_WHAT IS REQUIRED_
In the records below, find the line that contains "Click the 6:17 PM clock display" and the line that contains "Viewport: 1340px width, 647px height.". Set down exactly those lines and every line between them, and nothing more.

_DATA FOR ANALYSIS_
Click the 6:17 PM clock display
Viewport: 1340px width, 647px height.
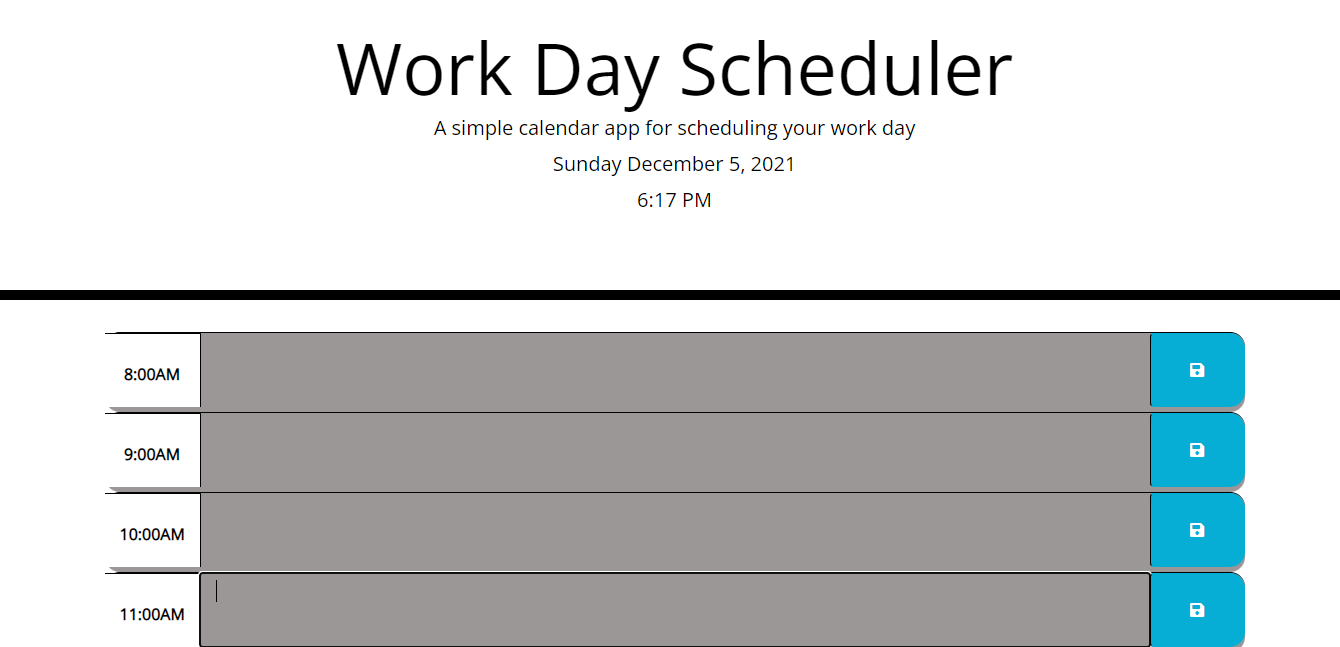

==

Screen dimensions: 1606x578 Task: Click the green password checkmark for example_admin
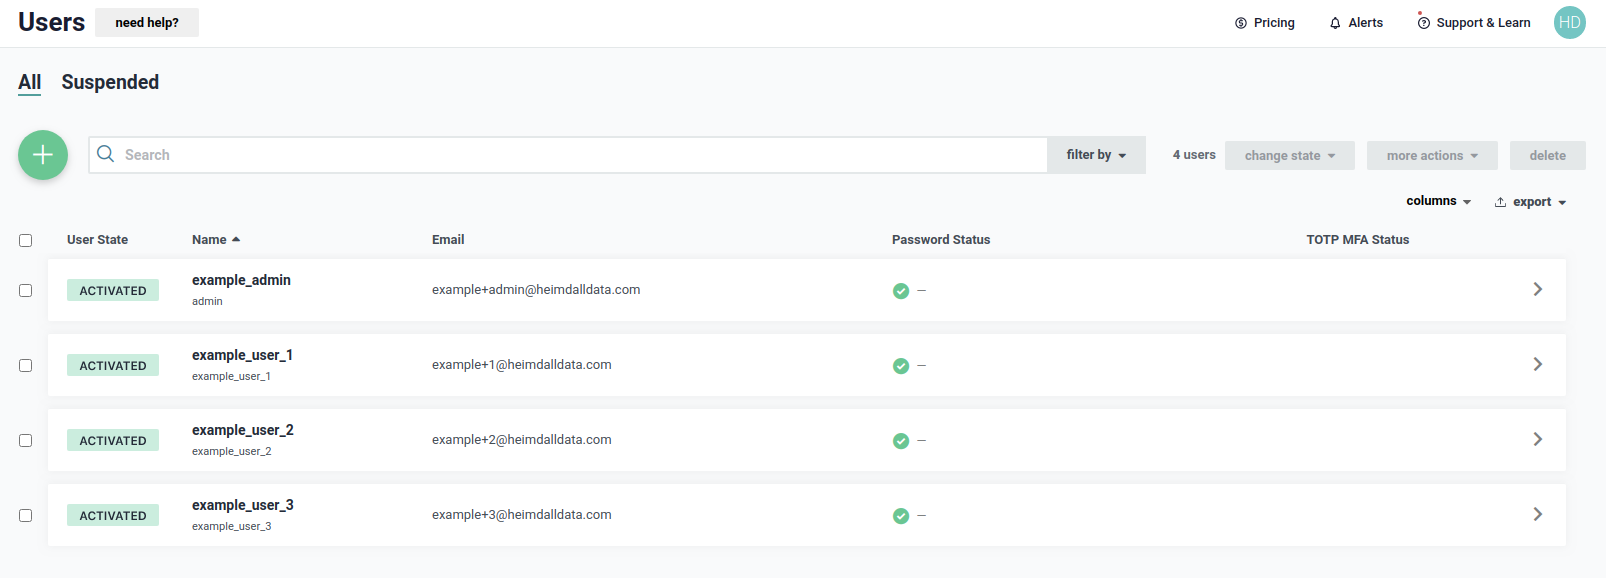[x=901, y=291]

* * *

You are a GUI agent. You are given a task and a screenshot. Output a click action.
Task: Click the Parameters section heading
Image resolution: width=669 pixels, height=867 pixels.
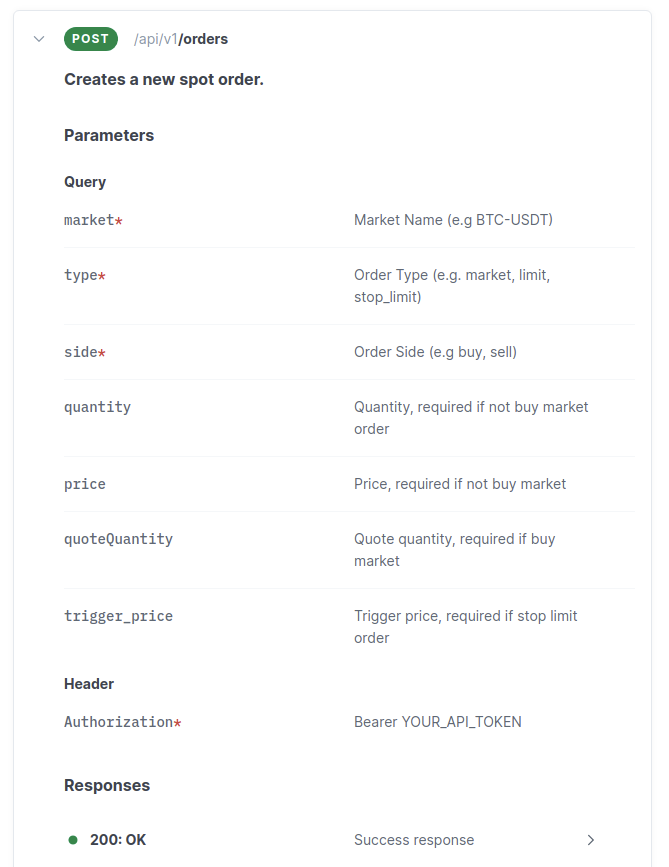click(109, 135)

_WRITTEN SOLUTION_
Click the 6:17 PM clock display
Viewport: 1340px width, 647px height.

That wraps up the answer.